Short problem A | Could you rewrite the screenshot rows that come after the regenerative farming article as a JSON list of strings, one string per line with blank lines omitted? Cover every row, and leave the pictures out of your answer.

Passage given |
The Soil Revolution That Could Save Farming And The Climate


BROOKHAVEN, N.Y. ― Tropical Storm Isaias downed power lines and trees across the greater New York City area in early August, snapping limbs from the ancient oaks that ring Patty Gentry’s small Long Island farm. 

Dead branches were still dangling a month later. But rows of mustard greens were unfurling nearby, and a thicket of green vines reached toward the sun, dotted with tangy orange bulbs.

“These sungold tomatoes were toast,” Gentry said, sounding almost astonished. “But now look at them. They’re coming back. It’s like spring again.”

Over the past four years, Gentry has transformed two acres of trash-strewn dirt on Long Island’s southeast coast into a profitable organic farm by betting big on soil. Instead of pumping her crops with pesticides and petrochemical fertilizer, Gentry grows vetch, a hardy pea-like plant, and rye to cover the exposed soil between the rows of greens intended for harvest. She layers the soil with specially mined rock dust that replenishes minerals and pulls carbon from the air. And in the spring and summer, she uses a system of crop rotation ― shifting around where different crops are planted ― so that one plant’s nutrient needs don’t drain the soil. These practices are collectively known as regenerative farming.

Tests of the soil show the organic content is now seven times higher than when she began. The result is produce so flavorful that she can’t keep up with the number of restaurants and home cooks looking to buy shares. 

Gentry’s farm is also resilient, one where healthy soil soaks up rainwater like a sponge and replenishes the crops. She barely missed a delivery after the storm. 

At a moment when fires and storms are wreaking havoc from coast to coast, mounting research suggests that practicing the soil techniques Gentry uses on a much wider scale could remove climate-changing gases from the atmosphere and provide a vital bulwark in the fight to maintain a habitable planet. They’re part of a mix of solutions experts say are needed to keep global temperatures from surpassing 1.5 degrees Celsius above pre-industrial averages, beyond which projections show catastrophic threats to our coasts, ecosystems, and food and water supplies. 

Regenerative practices range from growing trees and reverting croplands to wild prairies, to rotating crops and allowing remnants after harvest to decompose into the ground. The techniques, already popular with small-scale organic growers, are steadily gaining traction among big farms and ranches as the chaotic effects of climate change and financial pressure from agribusiness giants eat away at their businesses.

“This is about covering the soil, feeding the soil and not disrupting it,” said Betsy Taylor, the president at Breakthrough Strategies & Solutions, a consultancy that focuses on regenerative agriculture. “Those are the basic principles.”

Short problem B |
Answer these from the article on regenerative farming:
(i) Which two plants does Gentry grow to cover the exposed soil between the rows of greens?
(ii) How many times higher is the soil's organic content now than when she began?
(iii) Who is the president at Breakthrough Strategies & Solutions?

Materials provided |
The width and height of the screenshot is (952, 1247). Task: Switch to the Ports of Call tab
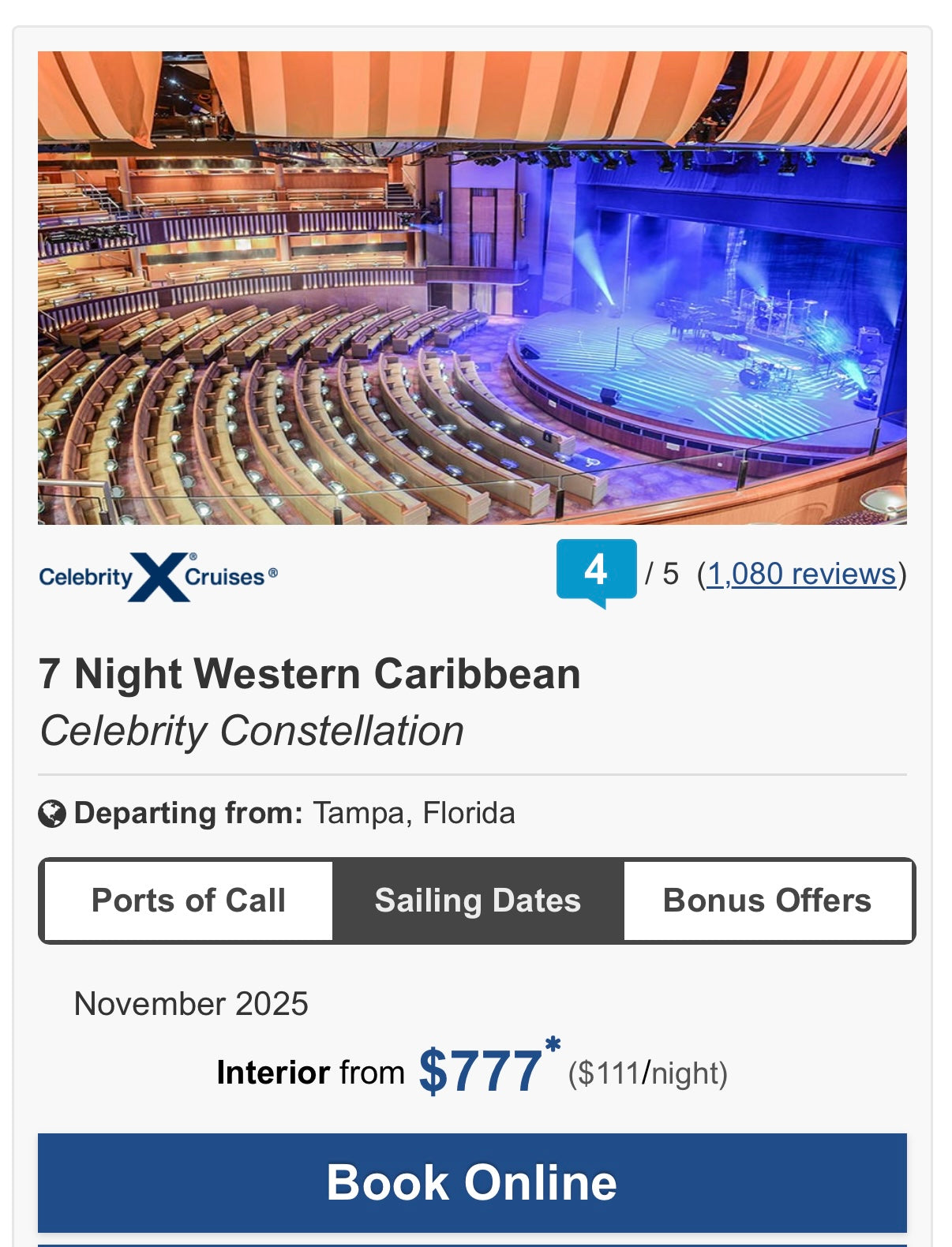point(188,901)
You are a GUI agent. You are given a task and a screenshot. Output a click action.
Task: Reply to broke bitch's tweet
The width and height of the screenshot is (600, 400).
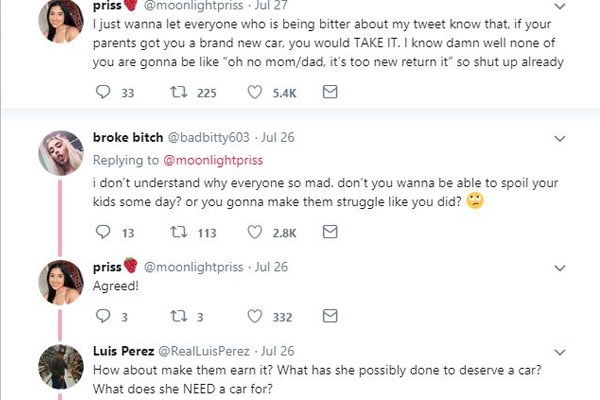point(103,232)
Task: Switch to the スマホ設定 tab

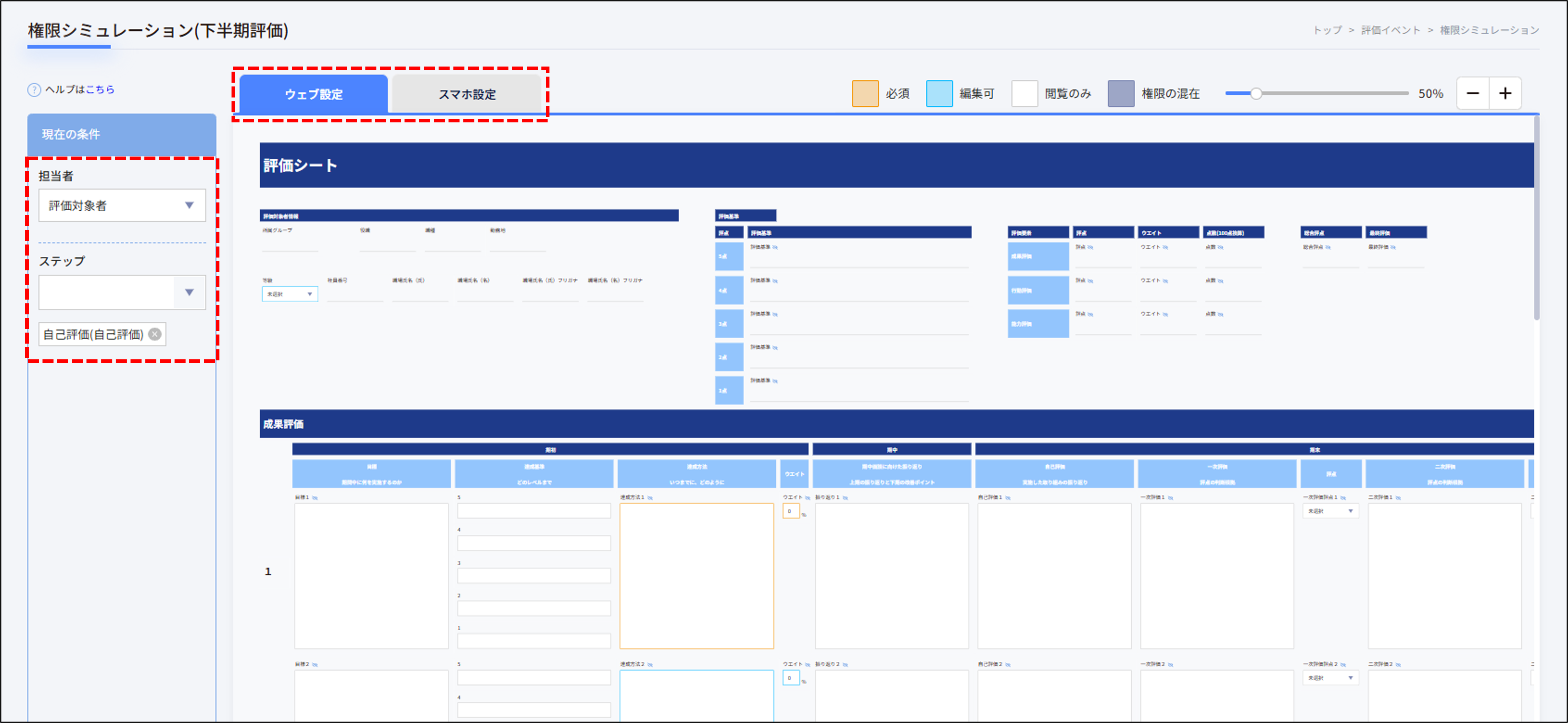Action: (x=467, y=94)
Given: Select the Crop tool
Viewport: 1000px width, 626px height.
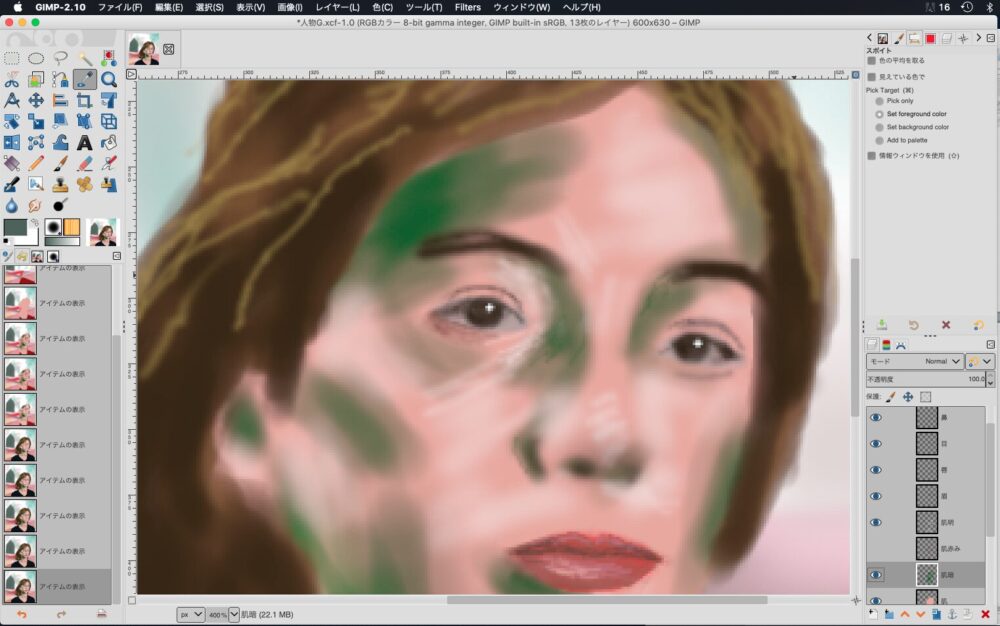Looking at the screenshot, I should tap(85, 100).
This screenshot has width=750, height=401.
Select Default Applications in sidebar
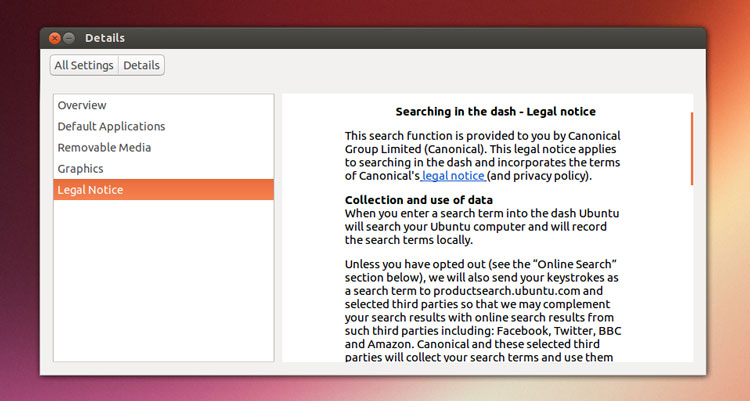[x=111, y=126]
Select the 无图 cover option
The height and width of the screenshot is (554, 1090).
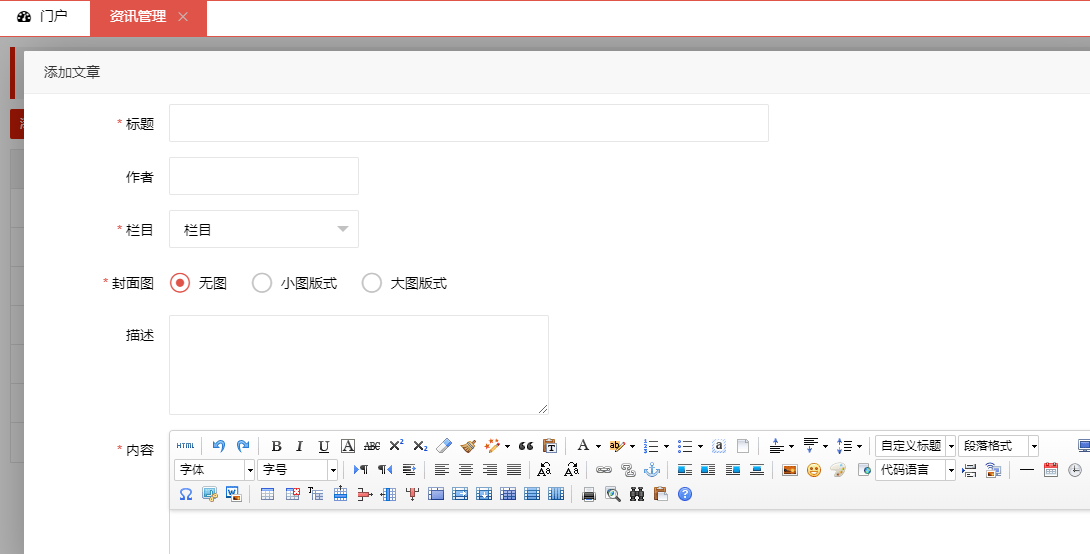pyautogui.click(x=180, y=283)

Full output A |
[
  "The width and height of the screenshot is (952, 1247). Task: Switch to the Ports of Call tab",
  "point(188,901)",
  "You are a GUI agent. You are given a task and a screenshot. Output a click action.",
  "Task: Reply to broke bitch's tweet",
  "The width and height of the screenshot is (600, 400).",
  "point(103,232)",
  "Task: Switch to the スマホ設定 tab",
  "Action: (x=467, y=94)",
  "Given: Select the Crop tool",
  "Viewport: 1000px width, 626px height.",
  "Looking at the screenshot, I should tap(85, 100).",
  "This screenshot has width=750, height=401.",
  "Select Default Applications in sidebar",
  "[x=111, y=126]",
  "Select the 无图 cover option",
  "The height and width of the screenshot is (554, 1090).",
  "pyautogui.click(x=180, y=283)"
]

Full output B |
(i) Vetch and rye.
(ii) Seven times higher.
(iii) Betsy Taylor.